The engine started from scratch using a core VSP supplied. The engine is a conglomeration of custom parts and packages that the shop, which opened in 2004, regularly does. However, this custom engine is far from regular.

“We integrated a slight variation of our custom parts and packages,” Lesser says. “One of the single hardest undertakings on this engine was the motorsports wiring harness because of how it is constructed. It literally takes forever – a couple hundred hours, and that’s just the engine section not the chassis side.”

The Viper engine also features Cometic gaskets, CP-Carrillo pistons and rods, ARP studding throughout, ATI components, Injector Dynamics fuel injectors, custom parts such as piston oil cooling jets, and factory parts such as the crankshaft, which has been modified.

The real unique aspect of this engine is the Gen 3-based configuration with a Gen 5 upper.

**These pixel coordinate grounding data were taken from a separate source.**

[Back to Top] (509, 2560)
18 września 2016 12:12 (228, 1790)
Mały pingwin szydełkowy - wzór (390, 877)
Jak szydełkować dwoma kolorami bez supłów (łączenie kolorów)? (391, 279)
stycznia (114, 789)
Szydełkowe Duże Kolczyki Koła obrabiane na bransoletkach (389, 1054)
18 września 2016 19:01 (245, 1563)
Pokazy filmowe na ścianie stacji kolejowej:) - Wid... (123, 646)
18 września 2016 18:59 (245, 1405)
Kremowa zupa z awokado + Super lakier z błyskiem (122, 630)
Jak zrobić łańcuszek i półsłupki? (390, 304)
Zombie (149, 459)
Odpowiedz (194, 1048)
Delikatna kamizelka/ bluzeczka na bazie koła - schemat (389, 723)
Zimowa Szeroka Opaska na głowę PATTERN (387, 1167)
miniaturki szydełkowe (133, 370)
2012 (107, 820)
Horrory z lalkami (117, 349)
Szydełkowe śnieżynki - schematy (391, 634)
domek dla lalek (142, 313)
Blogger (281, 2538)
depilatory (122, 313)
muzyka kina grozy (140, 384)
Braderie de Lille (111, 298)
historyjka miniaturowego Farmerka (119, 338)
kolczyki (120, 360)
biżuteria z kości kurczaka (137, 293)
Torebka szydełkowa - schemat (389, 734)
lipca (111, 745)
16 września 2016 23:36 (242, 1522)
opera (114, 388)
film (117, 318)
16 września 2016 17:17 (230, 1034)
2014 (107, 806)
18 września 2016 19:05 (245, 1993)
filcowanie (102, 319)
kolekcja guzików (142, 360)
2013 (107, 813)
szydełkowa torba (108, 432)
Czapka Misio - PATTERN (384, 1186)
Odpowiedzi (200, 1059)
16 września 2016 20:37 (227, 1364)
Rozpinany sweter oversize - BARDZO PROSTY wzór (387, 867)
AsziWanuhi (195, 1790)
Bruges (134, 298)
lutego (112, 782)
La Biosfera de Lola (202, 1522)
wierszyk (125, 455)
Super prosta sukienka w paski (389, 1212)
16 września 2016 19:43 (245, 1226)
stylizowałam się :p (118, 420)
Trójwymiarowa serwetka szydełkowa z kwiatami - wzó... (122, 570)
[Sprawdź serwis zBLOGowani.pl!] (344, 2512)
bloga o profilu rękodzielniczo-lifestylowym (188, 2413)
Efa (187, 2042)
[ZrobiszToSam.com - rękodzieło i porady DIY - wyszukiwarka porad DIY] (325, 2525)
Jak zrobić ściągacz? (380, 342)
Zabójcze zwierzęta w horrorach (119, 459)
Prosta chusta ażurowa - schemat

“Most of these kinds of engines are Gen 4 uppers, so this engine has a different manifold and slightly different head gasket design than others,” he says. “This engine has a lot more integrated into it because of the motorsports harness and onboard fuel control. A lot of the other engines are external. This engine’s wastegate control is all internal to the engine assembly as well. This engine also has the oil cooling jets. Most of the other engines don’t have those because it is one of our exclusive products. You won’t find those anywhere else except for us. Even Dodge couldn’t figure out how we got those oil cooling jets to fit.”

 

In fact, there are several custom parts on this engine that Viper Specialty Performance makes that can’t be found anywhere else. For that reason you won’t see photos of those parts either.

“Another special part of this engine is that we used, for the first time, Wiggins clamp type drive-by-wire throttles, and that is not typically seen,” he says. “We had to make those here.”

Another custom part was a Weldon regulator the shop redesigned. “It’s not the typical A2040 that you see,” Lesser says. “That’s why it has provisions and a sensor on it that you wouldn’t see on any other Weldon regulator out there.”

To help make those custom parts and do those custom jobs, VSP utilizes a machine shop that does its machining. However, Lesser ensures his shop does all of the engineering and assembly.

“We don’t have a high enough volume of engines that come through here to justify having all of our own machining equipment,” he says.

Restoration rendering of the 1969 Dodge Charger

Despite not having tons of equipment in-house, VSP offers regular service, purchase inspections, performance work and custom component design, and has continued to deliver high-end engine work like this Dodge Viper Gen 3 VS 1500 Twin-Turbo. According to Lesser, this custom short block will put out 1,500+ horsepower – plenty of giddy up for the track and the street. It will soon have a home inside this customer’s 1969 Dodge Charger, which is currently still being restored.